Night Gallery is pleased to present Howl, an exhibition of new paintings by esteemed Los Angeles based painter David Korty.
This new body of work is a departure from Korty’s earlier regiment of formalism. His “Word Painting” and “Shelf Painting” series were defined by very strict parameters such as limiting himself to a singular blue or framing each composition with a border. Here he has let loose and allowed for more colors, expression, and at times humor, resulting in energetic, animated figuration.
Each piece in this exhibition utilizes Korty’s signature collage and painting technique to construct cartoonish, mouselike humanoid figures set within deep chromatic fields of mustard yellow, spruce green, crimson, royal blue and orange. The collaged elements are composed of black and white fragments of rubbings, monoprints, and gestural brushstrokes of ink on paper. By employing simple methods and a specifically defined palette to create these elements, Korty is able to devote himself fully to the pained and precise structuring of each composition. Theviewer is made aware of this process by additive and subtractive marks which create a tension and illusionistic quality within fields of color that at first glance appear clean and unmarked.

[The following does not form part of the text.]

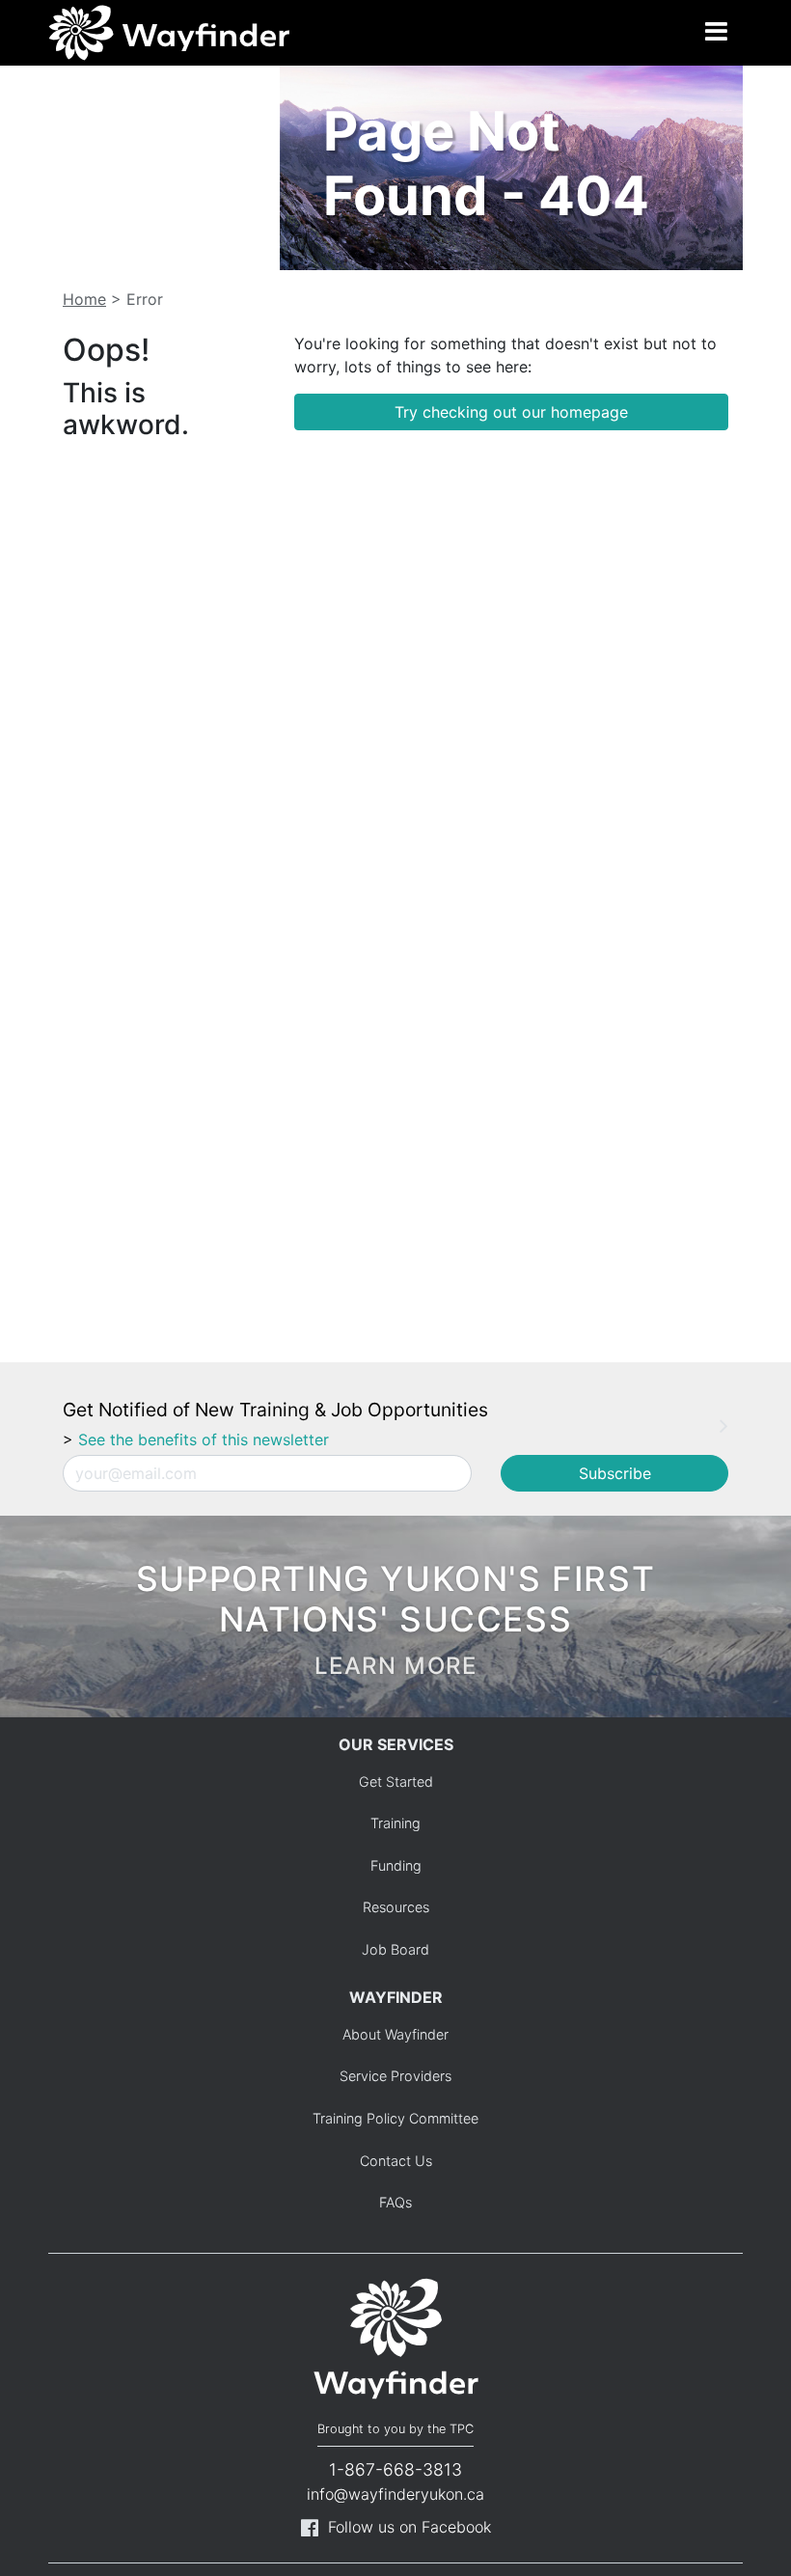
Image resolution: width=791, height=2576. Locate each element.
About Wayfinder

Though aesthetically timeless, Korty’s new works speak distinctly to this moment in history. The figures, with their rigidly straightened arms, uplifted shoulders, and pointing fingers, take on a Nixonian presence. The pointing finger is a new icon within Korty’s lexicon that is repeated throughout the paintings, alluding to reductive social media interactions and the prevailing political culture of castigation that has been fueled by the internet. This is accomplished with a particular subtlety that is more playful than didactic. Korty’s paintings appear simple at first but with time their many immaterial, compositional, and chromatic intricacies reveal themselves to the viewer.